I love Denver.
When the plane landed yesterday morning, the pilot said it was 12 degrees out. But the high desert sun was above the vast brown quilt of dry creekbeds and wrinkled range, and it felt much warmer than it had in Chicago where, after more than a week in which the temperature never got above 16 degrees, everything was radiating cold -- even coffee pots.
When you land at Denver International Airport, you can't even see downtown Denver -- certainly not in the winter, when the cold-air inversion traps the smog at the base of the Front Range. Sprawl has crept out toward the airport, which just recently had its 10th birthday. Still -- even from that remove -- the city seems amiable and manageable. It seems welcoming. It isn't stuck on itself and it isn't menacing the way many cities are.
Most travelers won't even stop in Denver: they're passing through on their way to Vail or Beaver Creek or Breckenridge. Good riddance.
Denver itself is not gorgeous. Its arid terrain and suburban architecture and planning are the result of the gold-camp mentality: just get out here, settle in, and start panning. Never mind what you live in: just throw a shack together, thrown on some clothes and get out there.
The city, as a result, is informal and welcoming, easy to navigate and easy to feel at home in. I've been gone almost 10 years and only lived here for about four, but I still miss it.
My old college friend, born and raised here, took me to the JCC and got me a massage from Boris, a muscle-bound Russian with hands like anvils. He delivered a glorious beating.

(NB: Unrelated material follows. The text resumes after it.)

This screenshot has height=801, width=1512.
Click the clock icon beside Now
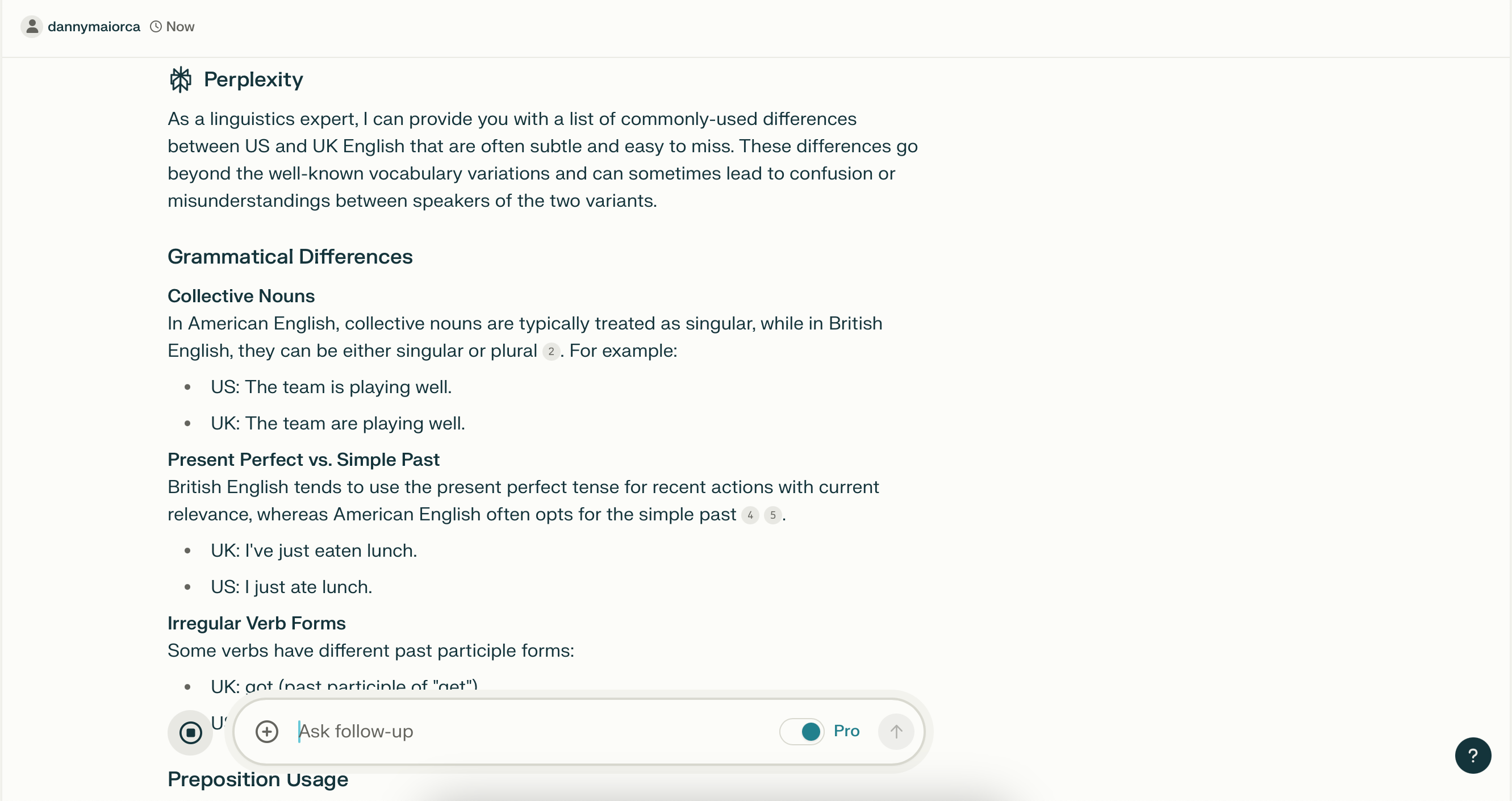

And of course, my reading at the Tattered Cover last night was like old home week. Joyce Meskis, the proprietor of the TC, the largest independent bookstore in the country, was a board member of the nonprofit I worked for when I came to Denver. She welcomed me warmly and introduced me to an audience comprised mostly of old friends. (That's OK: they bought books.) Afterward, returned to my brother's house; he, his wife and I drank wine while their daughter pulled the entire household -- people, bolts of cloth, pets, pieces of furniture -- into an art project due at her high school this morning.
Once again, I left the One True Wife to deal with a big Midwestern snowstorm, whilst I enjoyed a warming Sun I felt I hadn't seen in weeks. (She joins me in Denver today, but yesterday she had to deal with snowbound cars and terrible traffic. It seems the big storms only happen when I leave town.) Here, we get to say hello to the birthplace of our marriage, our children, our life together. It warms into the 40s today.

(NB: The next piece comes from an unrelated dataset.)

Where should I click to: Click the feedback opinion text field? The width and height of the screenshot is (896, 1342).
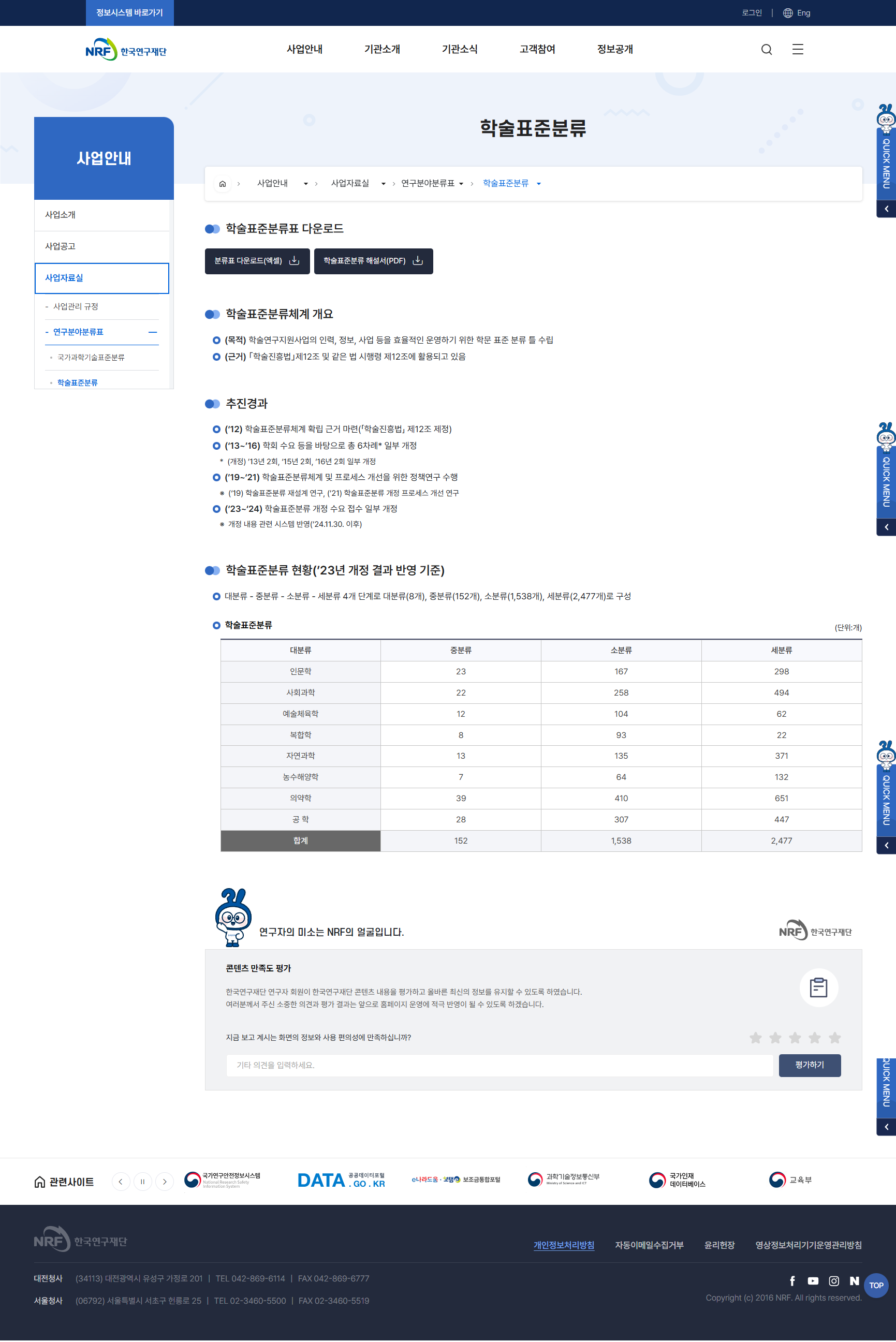point(499,1065)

The mountains still look impressed with their new mantles of snow.
Once you've lived here, some part of you never leaves.
--T.A.
I love the Tattered Cover. It's a place of pilgrimage.
This Shabbat, my children were visiting their grandparents in Milwaukee, my wife was napping on a couch. The outside was cold, with a snow blanket muting the sounds of the streets. I curled up on the couch, with a great book, yours (I cannot get enough of it). I love Shabbat in winter for just those kinds of moments.